This annoys the hell out of me reading this.

First, no definite decision has been made regarding tapering back of QE.

Secondly the OCR has not moved up, so why do banks take it upon themselves to increase rates now rather than later.

Thirdly, the offshore rise in interest rates has simply been met by NZer's while the banks maintain their excessive margins and profits.

Finally, can anyone shed some light as to whether AU, UK, US and other EU banks have lifted fixed rates as a direct result of the above three points.

Maybe then I can stand to be corrected.

The other deciding factor and perhaps the biggest factor is the rate of inflation. Do we have any recent data suggesting this has blown through 1%? Isn't this the catalyst for OCR hikes?

This scaremongering whether it be true or not makes my blood boil! Punters panic and take on inflated fixed rates - reducing competition between banks.

Now the LVR's have created purchasing power for those sitting relatively pretty to those folk sitting just below 20% equity.

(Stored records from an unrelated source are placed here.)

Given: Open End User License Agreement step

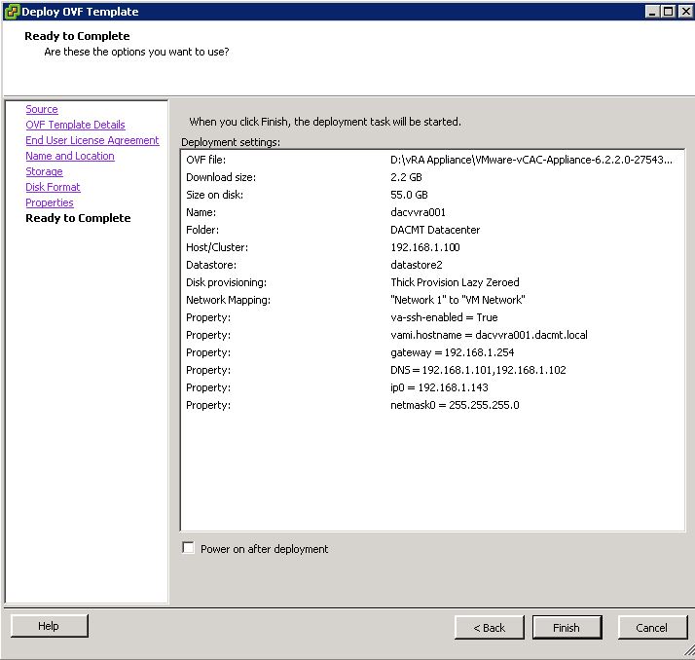Looking at the screenshot, I should tap(91, 140).
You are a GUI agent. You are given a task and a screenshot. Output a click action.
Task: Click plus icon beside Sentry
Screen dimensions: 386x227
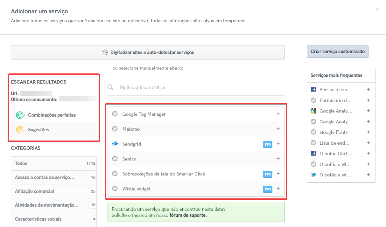click(278, 159)
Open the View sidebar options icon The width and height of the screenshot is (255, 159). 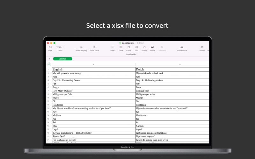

I can see that some would argue the banks are protecting punters by addressing the forecasted interest rate hikes but I don't see how the RBNZ would consider sharp increases over the next two years. 

Our economy, supposedly in growth mode is dictating this idea; however, an over-valued $NZ and high unemployment 6.7% (yes - high! The Aussies are concerned there's may reach 6% by years end!!)

Watch for the next quarterly profit report from the big four - perhaps they could cut NZer's some slack and reduce their profits for the good of the economy.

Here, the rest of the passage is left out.